■ Working data:
• • • •

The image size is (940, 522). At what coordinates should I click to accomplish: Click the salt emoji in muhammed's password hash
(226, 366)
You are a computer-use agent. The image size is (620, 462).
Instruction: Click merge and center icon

• • • •

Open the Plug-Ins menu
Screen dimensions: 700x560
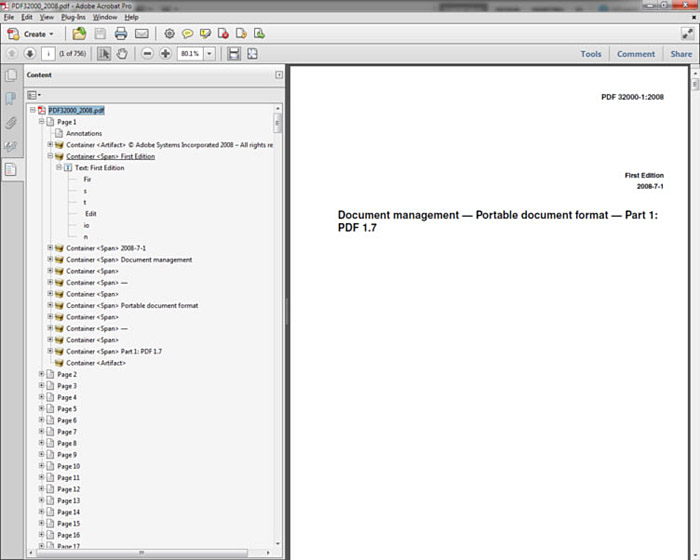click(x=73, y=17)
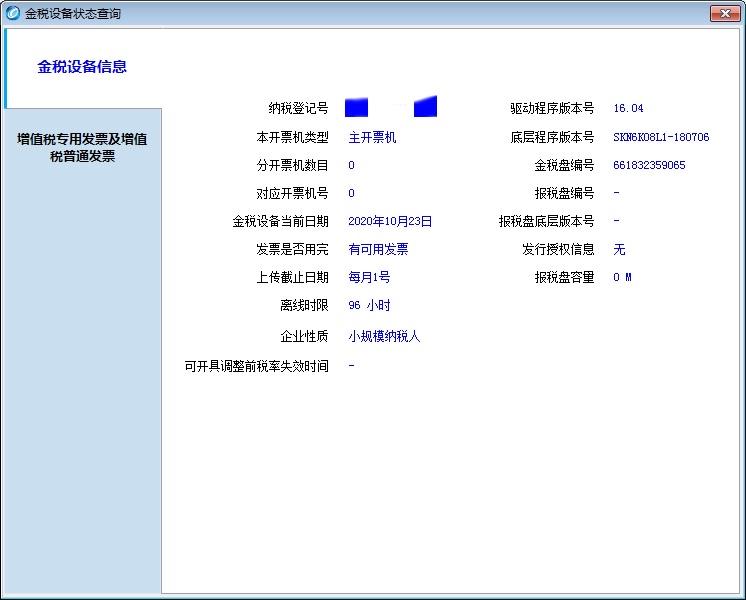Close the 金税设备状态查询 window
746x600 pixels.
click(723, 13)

• • • •

■ Assigned task:
Please give back exactly the lines of the listing above that run from the one containing "You are a computer-use" through the one containing "Instruction: Click merge and center icon", and only those.

■ Exercise output:
You are a computer-use agent. The image size is (620, 462).
Instruction: Click merge and center icon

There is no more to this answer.